_Required task_
Recast all of the material below as a numbered list with one entry per line, skipping blank lines and leaving out the pictures.

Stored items
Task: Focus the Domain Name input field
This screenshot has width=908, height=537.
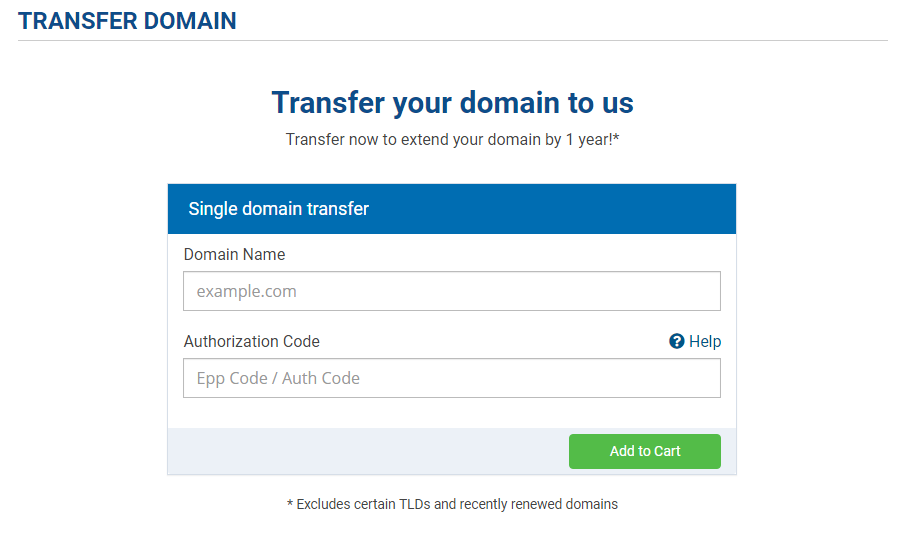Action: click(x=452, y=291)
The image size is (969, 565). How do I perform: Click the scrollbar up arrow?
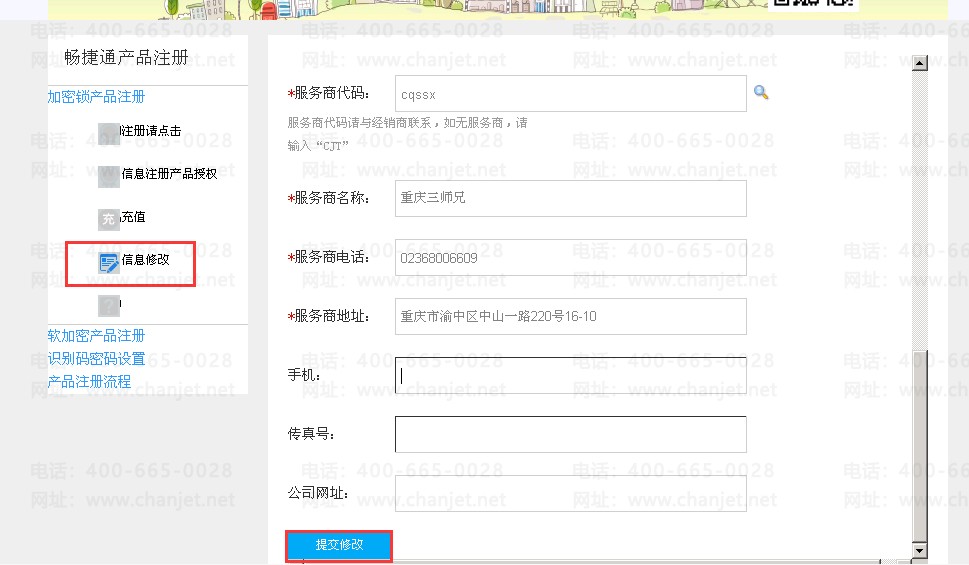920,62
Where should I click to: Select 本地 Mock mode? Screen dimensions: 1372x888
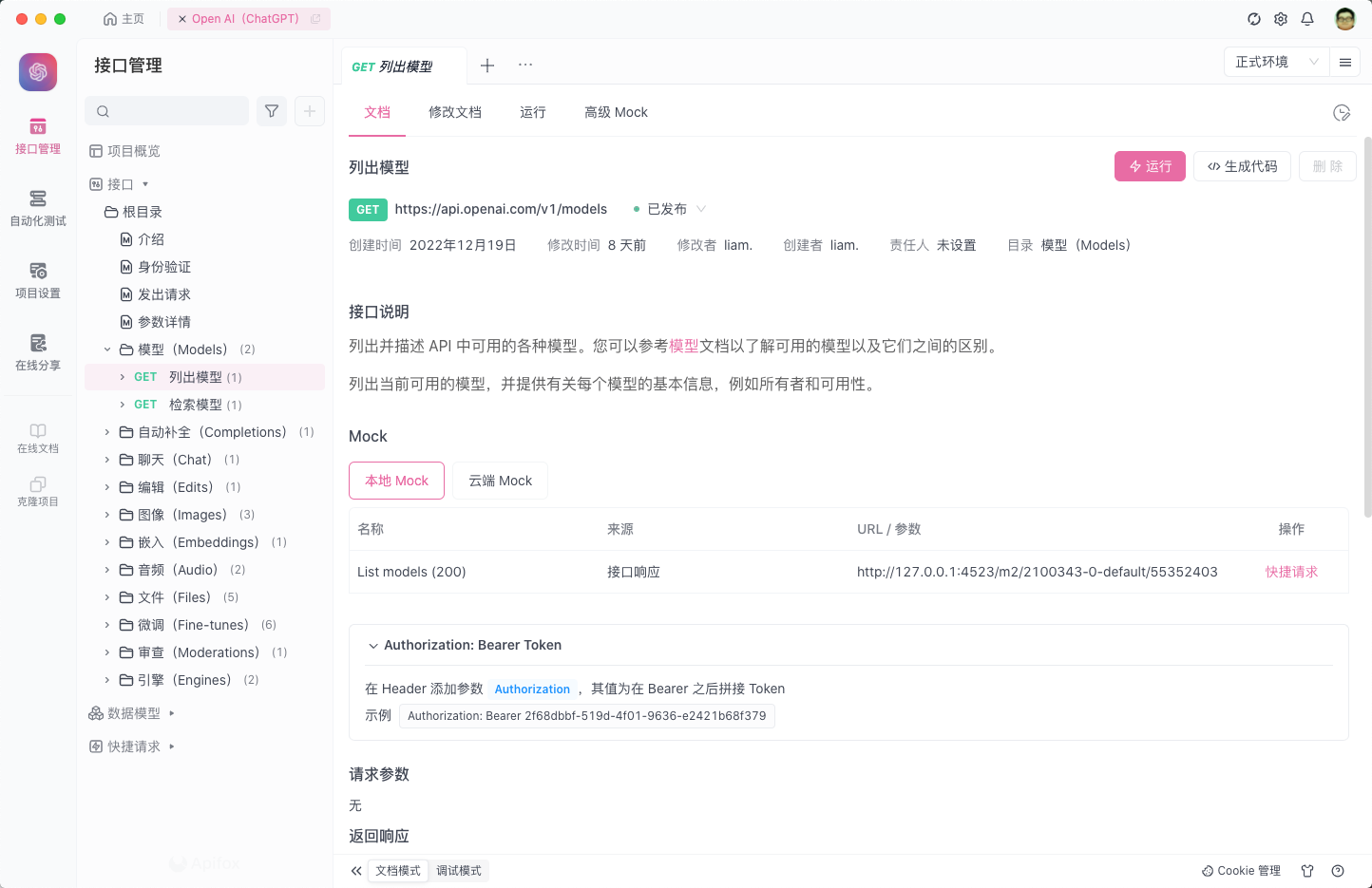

_Finished exercise_
1. Task: Focus the Domain Name input field
2. This screenshot has width=908, height=537.
3. Action: click(x=452, y=291)
4. The image size is (969, 565). How do I perform: Click the scrollbar up arrow?
5. 920,62
6. Where should I click to: Select 本地 Mock mode? Screen dimensions: 1372x888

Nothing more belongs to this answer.